One simple way to realize conjugation is to apply the iterations. The idea of this approach is that each solution for the body or for the fluid produces a boundary condition for other components of the system. The process starts by assuming that one of conjugate conditions exists on the interface. Then, one solves the problem for body or for fluid applying the guessing boundary condition and uses the result as a boundary condition for solving a set of equations for another component, and so on. If this process converges, the desired accuracy may be achieved. However, the rate of convergence highly depends on the first guessing condition, and there is no way to find a proper one, except through trial and error.

Another numerical conjugate procedure is grounded on the simultaneous solution of a large set of governing equations for both subdomains and conjugate conditions. Patankar proposed a method and software for such solutions using one generalized expression for continuously computing the velocities and temperature fields through the whole problem domain while satisfying the conjugate boundary conditions.

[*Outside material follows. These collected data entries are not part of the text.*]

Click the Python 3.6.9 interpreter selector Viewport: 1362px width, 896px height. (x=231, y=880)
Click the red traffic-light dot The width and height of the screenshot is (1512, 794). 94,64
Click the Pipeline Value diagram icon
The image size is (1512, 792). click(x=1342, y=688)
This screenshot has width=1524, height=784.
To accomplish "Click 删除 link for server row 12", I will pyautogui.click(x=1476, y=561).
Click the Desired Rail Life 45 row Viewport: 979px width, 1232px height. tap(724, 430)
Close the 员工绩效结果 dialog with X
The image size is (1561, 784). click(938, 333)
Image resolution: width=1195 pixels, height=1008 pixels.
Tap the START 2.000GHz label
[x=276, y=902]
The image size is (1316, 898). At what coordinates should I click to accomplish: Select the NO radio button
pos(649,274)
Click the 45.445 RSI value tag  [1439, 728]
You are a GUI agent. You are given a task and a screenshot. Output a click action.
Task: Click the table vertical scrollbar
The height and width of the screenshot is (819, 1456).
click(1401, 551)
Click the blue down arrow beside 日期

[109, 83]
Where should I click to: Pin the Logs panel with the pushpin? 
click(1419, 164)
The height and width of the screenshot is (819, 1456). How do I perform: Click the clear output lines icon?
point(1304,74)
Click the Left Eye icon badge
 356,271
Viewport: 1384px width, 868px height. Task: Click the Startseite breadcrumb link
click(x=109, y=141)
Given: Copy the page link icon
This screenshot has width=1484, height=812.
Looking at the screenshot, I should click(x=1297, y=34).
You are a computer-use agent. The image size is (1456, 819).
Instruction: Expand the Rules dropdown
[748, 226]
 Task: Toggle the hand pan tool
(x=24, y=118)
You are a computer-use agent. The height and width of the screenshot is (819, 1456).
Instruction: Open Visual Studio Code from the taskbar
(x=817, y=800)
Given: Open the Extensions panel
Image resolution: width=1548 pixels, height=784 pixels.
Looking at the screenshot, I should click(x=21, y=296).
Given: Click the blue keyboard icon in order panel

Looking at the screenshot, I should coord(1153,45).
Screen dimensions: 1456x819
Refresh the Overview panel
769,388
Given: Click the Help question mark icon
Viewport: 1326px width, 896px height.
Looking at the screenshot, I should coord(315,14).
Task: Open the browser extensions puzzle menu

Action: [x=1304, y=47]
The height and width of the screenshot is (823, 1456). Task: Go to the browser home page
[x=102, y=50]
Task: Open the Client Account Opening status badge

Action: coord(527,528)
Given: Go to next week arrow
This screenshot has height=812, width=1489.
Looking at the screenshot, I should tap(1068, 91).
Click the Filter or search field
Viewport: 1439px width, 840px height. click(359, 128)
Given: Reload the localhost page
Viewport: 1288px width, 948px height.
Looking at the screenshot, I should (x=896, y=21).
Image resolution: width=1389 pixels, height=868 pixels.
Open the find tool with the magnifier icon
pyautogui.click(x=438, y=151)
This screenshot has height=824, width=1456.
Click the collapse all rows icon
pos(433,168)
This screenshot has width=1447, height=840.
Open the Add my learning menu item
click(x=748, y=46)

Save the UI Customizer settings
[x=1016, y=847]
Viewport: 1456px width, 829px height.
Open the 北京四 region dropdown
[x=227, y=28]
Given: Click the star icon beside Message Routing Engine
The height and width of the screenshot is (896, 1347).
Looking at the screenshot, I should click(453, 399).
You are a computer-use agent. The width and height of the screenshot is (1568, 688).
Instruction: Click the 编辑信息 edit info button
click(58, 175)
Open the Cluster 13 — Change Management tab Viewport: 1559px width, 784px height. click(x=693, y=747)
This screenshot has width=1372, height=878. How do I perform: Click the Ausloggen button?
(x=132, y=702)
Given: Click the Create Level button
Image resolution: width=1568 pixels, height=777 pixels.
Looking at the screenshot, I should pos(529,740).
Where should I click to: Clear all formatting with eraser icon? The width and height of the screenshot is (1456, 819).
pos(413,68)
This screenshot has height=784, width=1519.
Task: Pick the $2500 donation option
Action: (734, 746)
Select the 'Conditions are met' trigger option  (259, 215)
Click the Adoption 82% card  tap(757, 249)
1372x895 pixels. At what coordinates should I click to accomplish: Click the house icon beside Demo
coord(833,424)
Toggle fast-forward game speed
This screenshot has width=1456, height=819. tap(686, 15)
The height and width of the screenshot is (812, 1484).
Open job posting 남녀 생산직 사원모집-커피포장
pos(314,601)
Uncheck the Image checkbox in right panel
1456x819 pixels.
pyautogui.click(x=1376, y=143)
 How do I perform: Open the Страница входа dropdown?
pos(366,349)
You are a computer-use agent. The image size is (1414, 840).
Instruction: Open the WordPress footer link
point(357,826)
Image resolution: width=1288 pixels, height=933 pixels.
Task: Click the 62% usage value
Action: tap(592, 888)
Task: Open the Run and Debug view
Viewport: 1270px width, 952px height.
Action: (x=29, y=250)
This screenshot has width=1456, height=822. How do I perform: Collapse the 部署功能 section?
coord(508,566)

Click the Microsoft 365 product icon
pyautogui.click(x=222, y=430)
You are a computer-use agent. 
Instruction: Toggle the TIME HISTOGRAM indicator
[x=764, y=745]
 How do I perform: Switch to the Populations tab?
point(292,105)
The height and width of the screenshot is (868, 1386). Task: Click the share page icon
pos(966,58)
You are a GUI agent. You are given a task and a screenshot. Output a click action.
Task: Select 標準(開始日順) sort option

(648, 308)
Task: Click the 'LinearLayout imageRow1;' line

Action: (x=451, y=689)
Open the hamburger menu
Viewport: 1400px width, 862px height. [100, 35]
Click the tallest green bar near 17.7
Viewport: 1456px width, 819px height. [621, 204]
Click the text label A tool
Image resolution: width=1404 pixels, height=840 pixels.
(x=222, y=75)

===Analytical reducing to conduction problem===

As shown, the well-known Duhamel's integral for heat flux on a plate with arbitrary variable temperature is a sum of series of consequent temperature derivatives. This series in fact is a general boundary condition which becomes a condition of the third kind in the first approximation. Each of those two expressions in the form of Duhamel's integral or in a series of derivatives reduces a conjugate problem to the solution of only the conduction equation for the body at given conjugate conditions. An example of an early conjugate problem solution using Duhamel's integral has been performed. This approach has been applied both in integral and in series forms and is generalized for laminar and turbulent flows with pressure gradient, for flows at wide range of Prandtl and Reynolds numbers, for compressible flow, for power-law non-Newtonian fluids, for flows with unsteady temperature variations and some other more specific cases.

==Applications==

Starting from simple examples in the 1960s, the conjugate heat transfer methods have become a more powerful tool for modeling and investigating nature phenomena and engineering systems in different areas ranging from aerospace and nuclear reactors to thermal goods treatment and food processing, from complex procedures in medicine to atmosphere/ocean thermal interaction in meteorology, and from relatively simple units to multistage, nonlinear processes. A detailed review of more than 100 examples of conjugate modeling selected from a list of 200 early and modern publications shows that conjugate methods is now used extensively in a wide range of applications. That also is confirmed by numerous results published after this book appearance (2009) that one may see, for example, at the Web of Science. The applications in specific areas of conjugate heat transfer at periodic boundary conditions and in exchanger ducts are considered in two recent books.